Stored data entries:

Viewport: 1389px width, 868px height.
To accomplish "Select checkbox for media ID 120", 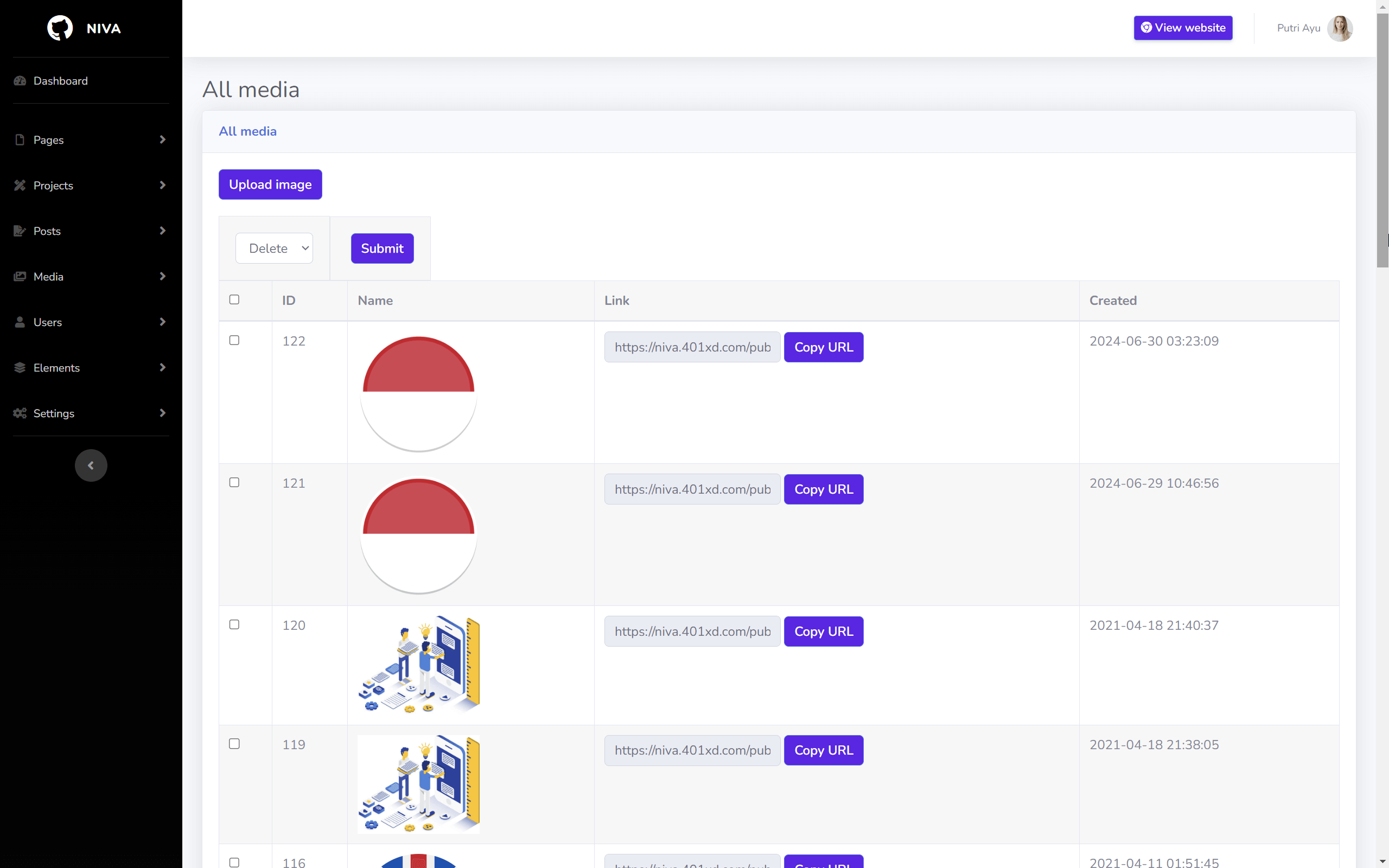I will (234, 624).
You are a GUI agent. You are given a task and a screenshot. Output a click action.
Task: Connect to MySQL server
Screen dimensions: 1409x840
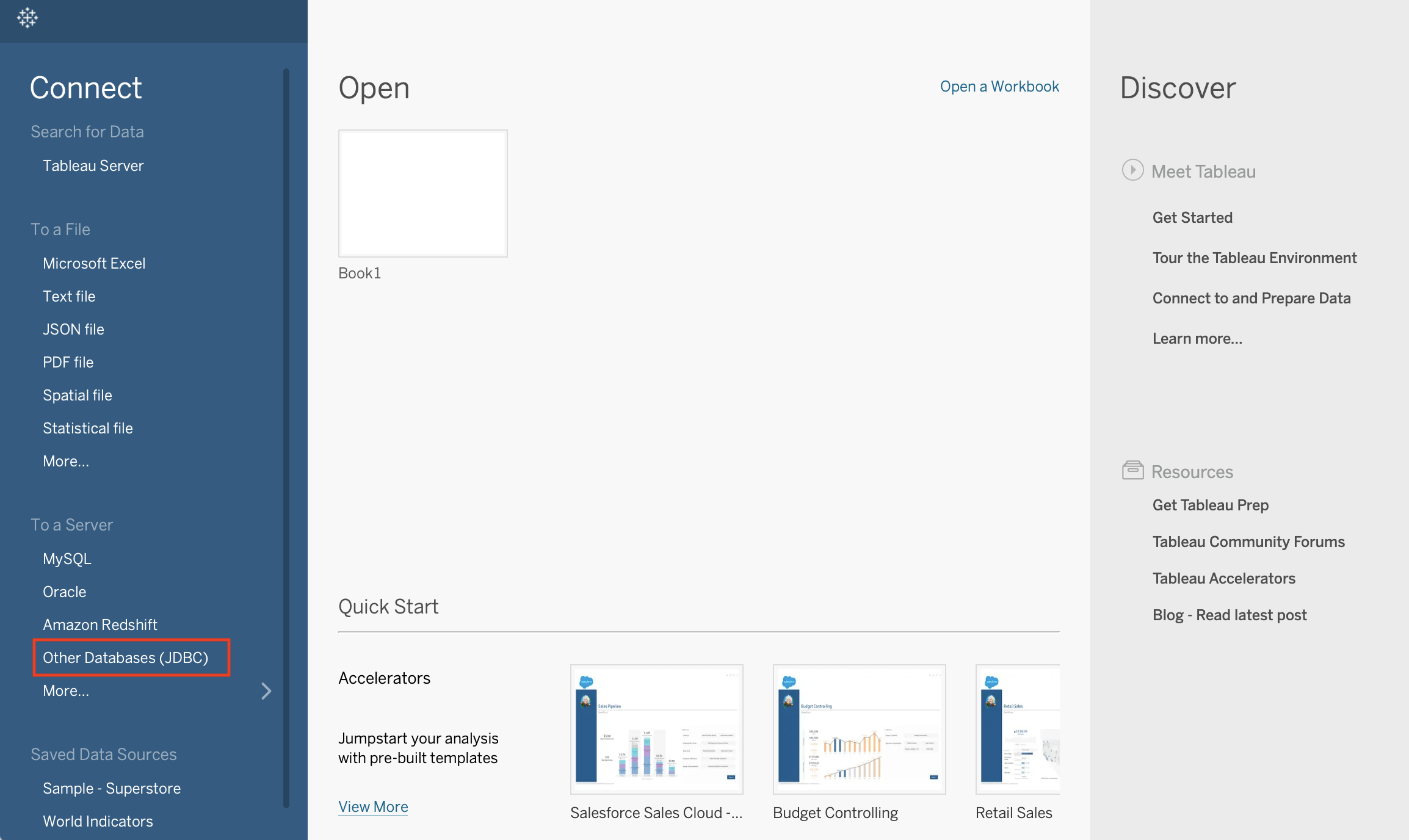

_WHAT TO DO:_ Word for word, retype the lines from the one that contains "Task: Connect to MySQL server" through the final line of the data, both ends included, excluding pictures.

_RESPONSE AREA:_
Task: Connect to MySQL server
Screen dimensions: 1409x840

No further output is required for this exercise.